**WHAT TO PRODUCE**
How many lines of the data include the string "status"? State that number alone.

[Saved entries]
......
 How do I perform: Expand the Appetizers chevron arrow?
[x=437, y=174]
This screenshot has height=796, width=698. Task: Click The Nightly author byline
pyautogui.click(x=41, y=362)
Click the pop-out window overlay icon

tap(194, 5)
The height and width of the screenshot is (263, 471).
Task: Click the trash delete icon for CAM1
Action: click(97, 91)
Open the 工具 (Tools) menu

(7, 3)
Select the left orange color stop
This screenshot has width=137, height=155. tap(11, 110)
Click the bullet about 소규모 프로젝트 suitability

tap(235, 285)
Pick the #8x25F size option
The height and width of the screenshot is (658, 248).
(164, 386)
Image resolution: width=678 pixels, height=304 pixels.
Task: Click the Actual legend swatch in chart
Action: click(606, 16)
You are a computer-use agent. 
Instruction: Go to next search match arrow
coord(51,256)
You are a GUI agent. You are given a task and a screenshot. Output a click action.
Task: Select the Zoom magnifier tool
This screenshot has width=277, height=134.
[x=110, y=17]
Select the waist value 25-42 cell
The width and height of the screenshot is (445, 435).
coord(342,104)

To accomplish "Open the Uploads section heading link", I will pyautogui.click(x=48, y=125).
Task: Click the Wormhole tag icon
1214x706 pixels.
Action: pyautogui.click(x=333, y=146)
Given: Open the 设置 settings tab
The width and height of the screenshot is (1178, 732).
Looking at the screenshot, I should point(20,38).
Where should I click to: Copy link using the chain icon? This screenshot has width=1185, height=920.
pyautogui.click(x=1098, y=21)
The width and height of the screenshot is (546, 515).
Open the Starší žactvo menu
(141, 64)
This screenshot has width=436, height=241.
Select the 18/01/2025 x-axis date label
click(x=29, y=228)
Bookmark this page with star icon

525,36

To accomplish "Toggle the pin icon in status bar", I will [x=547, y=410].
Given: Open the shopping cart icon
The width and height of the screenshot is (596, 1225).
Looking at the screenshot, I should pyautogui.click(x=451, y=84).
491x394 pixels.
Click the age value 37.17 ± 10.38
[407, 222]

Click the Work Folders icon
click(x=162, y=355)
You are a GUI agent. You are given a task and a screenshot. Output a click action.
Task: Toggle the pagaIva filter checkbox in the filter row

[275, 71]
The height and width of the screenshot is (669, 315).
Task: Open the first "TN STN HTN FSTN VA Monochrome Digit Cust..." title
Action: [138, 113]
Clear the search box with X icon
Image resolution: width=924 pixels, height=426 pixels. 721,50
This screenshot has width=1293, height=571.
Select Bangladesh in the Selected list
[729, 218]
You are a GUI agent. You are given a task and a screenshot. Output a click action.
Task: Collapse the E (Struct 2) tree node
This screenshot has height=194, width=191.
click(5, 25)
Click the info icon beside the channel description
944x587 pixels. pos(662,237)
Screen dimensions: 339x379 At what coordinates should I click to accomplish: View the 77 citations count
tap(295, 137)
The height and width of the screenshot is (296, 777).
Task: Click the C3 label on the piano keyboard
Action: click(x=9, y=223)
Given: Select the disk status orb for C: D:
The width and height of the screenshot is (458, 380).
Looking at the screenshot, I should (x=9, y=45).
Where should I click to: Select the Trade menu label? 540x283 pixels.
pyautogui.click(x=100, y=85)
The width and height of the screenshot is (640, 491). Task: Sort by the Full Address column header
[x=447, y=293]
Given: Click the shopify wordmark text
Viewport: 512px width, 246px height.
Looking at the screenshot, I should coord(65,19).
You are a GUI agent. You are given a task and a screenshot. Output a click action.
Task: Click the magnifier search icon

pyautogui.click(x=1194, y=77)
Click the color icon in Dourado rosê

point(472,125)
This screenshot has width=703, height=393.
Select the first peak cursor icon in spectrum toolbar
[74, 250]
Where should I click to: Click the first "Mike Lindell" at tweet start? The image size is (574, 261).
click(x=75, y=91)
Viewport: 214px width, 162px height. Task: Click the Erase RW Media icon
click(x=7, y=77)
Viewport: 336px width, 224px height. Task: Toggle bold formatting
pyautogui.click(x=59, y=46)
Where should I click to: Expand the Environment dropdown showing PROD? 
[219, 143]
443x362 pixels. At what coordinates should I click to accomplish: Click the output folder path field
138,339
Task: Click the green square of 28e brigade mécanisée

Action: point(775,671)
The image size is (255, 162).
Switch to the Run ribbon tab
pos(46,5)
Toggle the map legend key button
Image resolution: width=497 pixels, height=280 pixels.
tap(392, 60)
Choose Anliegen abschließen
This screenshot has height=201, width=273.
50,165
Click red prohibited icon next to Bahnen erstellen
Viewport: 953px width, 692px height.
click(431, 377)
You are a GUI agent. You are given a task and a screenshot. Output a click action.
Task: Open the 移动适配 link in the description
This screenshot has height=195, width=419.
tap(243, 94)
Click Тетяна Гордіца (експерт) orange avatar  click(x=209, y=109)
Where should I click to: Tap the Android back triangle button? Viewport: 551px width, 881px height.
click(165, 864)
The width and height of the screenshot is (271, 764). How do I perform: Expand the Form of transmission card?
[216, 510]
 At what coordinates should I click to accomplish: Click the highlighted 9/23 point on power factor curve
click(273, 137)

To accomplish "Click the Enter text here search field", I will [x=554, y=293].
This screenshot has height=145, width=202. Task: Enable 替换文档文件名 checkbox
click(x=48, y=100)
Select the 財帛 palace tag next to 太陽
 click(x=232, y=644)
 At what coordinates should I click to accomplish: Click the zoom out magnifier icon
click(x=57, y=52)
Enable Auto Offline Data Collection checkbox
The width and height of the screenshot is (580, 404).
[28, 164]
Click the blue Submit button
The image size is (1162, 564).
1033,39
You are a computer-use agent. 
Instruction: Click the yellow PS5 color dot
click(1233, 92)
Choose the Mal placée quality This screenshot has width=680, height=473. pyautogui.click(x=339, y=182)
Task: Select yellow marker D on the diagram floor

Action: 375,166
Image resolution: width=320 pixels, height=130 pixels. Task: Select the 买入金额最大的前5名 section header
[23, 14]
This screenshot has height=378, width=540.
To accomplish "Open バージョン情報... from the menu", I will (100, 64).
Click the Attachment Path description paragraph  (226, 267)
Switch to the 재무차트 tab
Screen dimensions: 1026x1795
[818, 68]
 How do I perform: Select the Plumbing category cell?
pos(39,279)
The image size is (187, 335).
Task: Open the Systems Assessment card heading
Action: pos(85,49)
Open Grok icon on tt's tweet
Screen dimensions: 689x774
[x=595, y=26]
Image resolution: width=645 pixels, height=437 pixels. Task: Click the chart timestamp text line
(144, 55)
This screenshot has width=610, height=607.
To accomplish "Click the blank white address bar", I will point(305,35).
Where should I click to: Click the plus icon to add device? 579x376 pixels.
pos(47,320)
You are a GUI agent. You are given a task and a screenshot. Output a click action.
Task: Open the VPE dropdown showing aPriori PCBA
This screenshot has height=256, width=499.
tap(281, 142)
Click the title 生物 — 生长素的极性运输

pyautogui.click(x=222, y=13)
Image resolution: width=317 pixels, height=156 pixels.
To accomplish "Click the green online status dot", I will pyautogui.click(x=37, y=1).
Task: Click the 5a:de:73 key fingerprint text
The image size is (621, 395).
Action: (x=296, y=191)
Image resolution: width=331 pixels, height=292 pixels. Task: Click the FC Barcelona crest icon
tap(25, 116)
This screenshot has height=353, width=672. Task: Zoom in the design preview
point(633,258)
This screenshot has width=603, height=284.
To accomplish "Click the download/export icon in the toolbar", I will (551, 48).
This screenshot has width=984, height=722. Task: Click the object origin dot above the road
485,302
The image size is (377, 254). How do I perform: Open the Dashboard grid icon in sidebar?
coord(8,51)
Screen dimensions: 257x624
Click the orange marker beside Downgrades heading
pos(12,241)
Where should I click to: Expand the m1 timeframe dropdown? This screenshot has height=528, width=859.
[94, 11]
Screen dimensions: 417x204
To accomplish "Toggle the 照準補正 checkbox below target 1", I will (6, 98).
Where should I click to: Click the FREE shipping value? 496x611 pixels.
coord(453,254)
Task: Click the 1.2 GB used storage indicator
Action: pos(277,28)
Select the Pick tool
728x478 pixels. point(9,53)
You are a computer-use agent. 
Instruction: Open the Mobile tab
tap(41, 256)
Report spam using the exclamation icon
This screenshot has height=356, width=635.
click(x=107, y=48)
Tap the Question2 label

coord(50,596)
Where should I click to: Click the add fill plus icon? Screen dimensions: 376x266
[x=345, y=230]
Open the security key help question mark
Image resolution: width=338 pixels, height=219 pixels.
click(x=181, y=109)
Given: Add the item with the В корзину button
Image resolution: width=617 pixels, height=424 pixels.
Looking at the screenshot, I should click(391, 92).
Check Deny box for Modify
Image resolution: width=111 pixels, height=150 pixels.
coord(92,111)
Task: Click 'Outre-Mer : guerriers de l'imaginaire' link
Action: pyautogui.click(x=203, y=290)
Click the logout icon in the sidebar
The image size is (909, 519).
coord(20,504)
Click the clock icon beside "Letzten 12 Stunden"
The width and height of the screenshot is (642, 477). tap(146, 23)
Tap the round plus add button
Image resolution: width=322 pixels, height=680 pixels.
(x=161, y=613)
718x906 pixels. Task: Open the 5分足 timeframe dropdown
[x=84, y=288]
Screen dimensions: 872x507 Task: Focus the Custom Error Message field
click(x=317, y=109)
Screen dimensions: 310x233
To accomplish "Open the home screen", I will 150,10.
......
**EXPECTED OUTPUT**
3